Мифы и легенды народов мира. Том 6. Северная и Западная Европа - Ольга Петерсон
Шрифт:
Интервал:
Закладка:
В Швейцарии предания гораздо живописнее: там скотом эльфов почитаются легкие горные серны, и охота за ними тем страшнее, что дерзкий смертный, осмеливающийся на нее, подвергается опасности быть сброшенным со скалы маленькими волшебными пастухами, которые жестоко гневаются на людей за их неуважение к чужой собственности. Когда кто–нибудь из бесстрашных горных охотников, поскользнувшись, падает в пропасть, местные жители, находя его тело, ни в коем случае не приписывают его смерть неосторожному прыжку, а, грустно покачивая головами, говорят: «Вот что значит за скотом эльфов гоняться!»
Феи проводят все время, свободное от пляски и пения, в том, что сидят за пряжей или тканьем. Быстрота, тонкость и красота их работы вошли в пословицу. Их искусные руки, гласит предание, производят те плащи и ковры, одаренные всякими чудесными свойствами, те шапочки, колпачки–невидимки и тонкие сорочки, защищающие тело лучше всякой кольчуги, которыми феи часто дарят своих любимцев. Поселяне в Норвегии рассказывают, что «как идешь поутру мимо холмов, так очень часто слышишь, как феи там прядут: колесо так и поскрипывает — видно, что не застаивается, и работа идет не по–нашему».
Все феи и эльфы, без исключения, одарены способностью мгновенно являться, мгновенно исчезать и становиться невидимыми либо принимать на себя наружный вид разного рода животных или неодушевленных предметов. Первые два свойства — мгновенное появление и исчезновение — заключаются в их волшебной одежде. Что же касается оборотничества, то оно у них, кажется, обязательное; по крайней мере, народ утверждает, что эльф не смеет никому явиться днем в своем собственном виде, если только не хочет поразить и испугать своим безобразием. Днем эльфы так же отвратительны, как кажутся прекрасны ночью; глаза у них тогда красные и горят, как уголья, рот от уха до уха; волосы зеленые и все лицо изрезано глубокими морщинами. Вот почему они чаще всего являются днем в виде кошек, собак, козлов или сорок. Всего полнее объясняются свойства одежды эльфов преданиями острова Рюгена, которые мы здесь и передаем.
«Один поселянин из Роденкирхена, по имени Вильде, нашел однажды на горе, где часто плясали эльфы, крошечный стеклянный башмачок. Он быстро поднял его, сунул в карман и пустился бежать домой, крепко придерживая рукой то место, где под одеждой лежала драгоценная находка. Вильде был малый хитрый и смышленый. Еще в детстве слыхал он от бабушки, что эльфы обыкновенно носят во время своих ночных плясок на земле маленькие стеклянные башмачки; что кто из них потеряет такой башмачок, тот не смеет участвовать в плясках, пока башмачок не найдется, и должен бывает своими маленькими нежными ножками ходить по острым камням и крупному песку; что если случалось людям находить эти башмачки, то эльфы ничего не жалели на их выкуп. Вот почему бежал Вильде во весь дух домой и крепко придерживал рукой стеклянную диковинку, побрякивавшую у него в кармане. Ровно в полночь вышел Вильде к девяти холмам, где жили эльфы, и громко закричал:
— Я нашел стеклянный башмачок… Кто его купит, кто его купит?

==================================================

**Формулировка задания:** Напишите продолжение текста о феях и эльфах, начиная сразу после возгласа «Кто его купит, кто его купит?».

**Блок данных:**

==================================================

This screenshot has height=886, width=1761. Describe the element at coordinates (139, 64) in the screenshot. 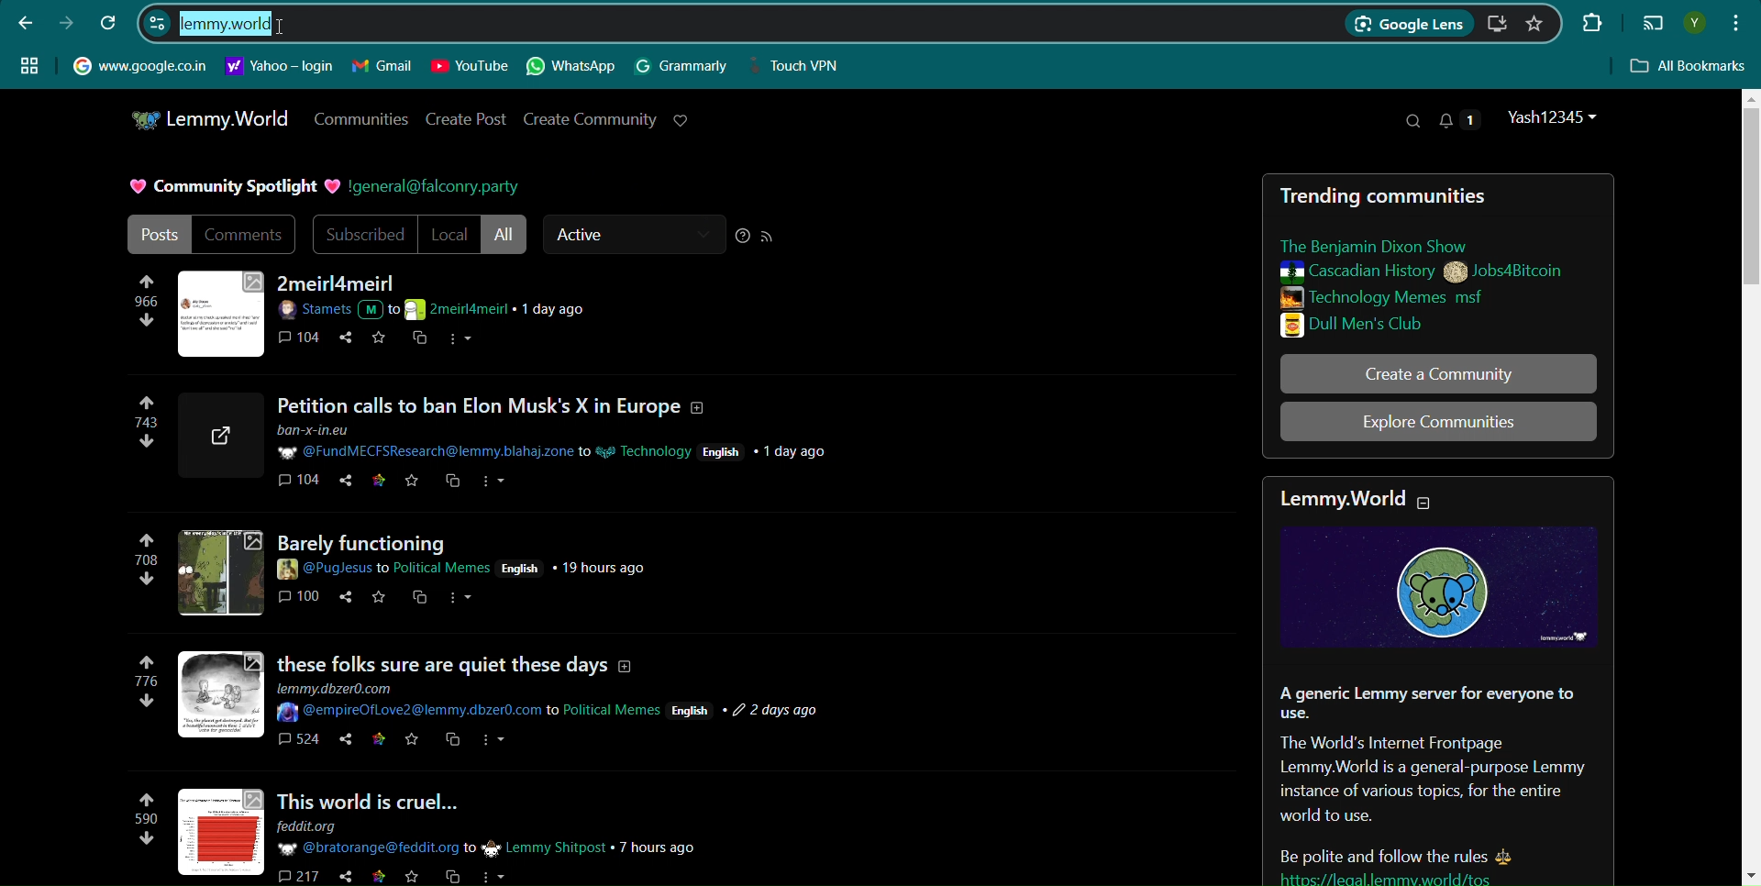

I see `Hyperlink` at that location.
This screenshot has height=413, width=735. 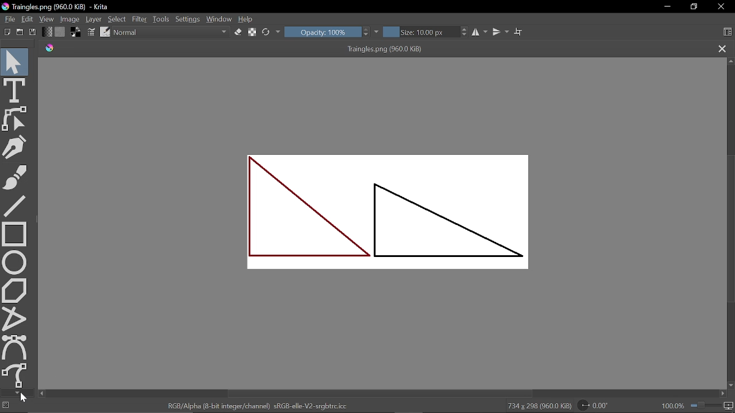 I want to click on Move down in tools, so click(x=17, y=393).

==================================================

**Ответ к заданию:**
Едва успел он вернуться домой, как эльф, потерявший драгоценную обувь, принял вид молодого купца и явился к нему в дом.
— Не продаете ли вы стеклянных башмачков? — спросил он очень учтиво. — Теперь их на всех рынках требуют, так вот я их скупаю.
— Да, у меня точно есть стеклянный башмачок, да только он не продажный, то есть не всякий купец может его купить, и я его дешево не отдам, — равнодушно отвечал Вильде эльфу.
Тот с первого слова предложил за башмачок тысячу талеров. Вильде только усмехнулся на это.
— Да, — сказал он, — тысяча талеров — деньги большие, говаривал мой отец, только зачем мне такие большие деньги: я могу свой товар отдать дешевле. — И предложил эльфу вот какое условие: —Чтобы каждый раз, как я проведу на поле борозду плугом, из этой борозды выскакивал червонец.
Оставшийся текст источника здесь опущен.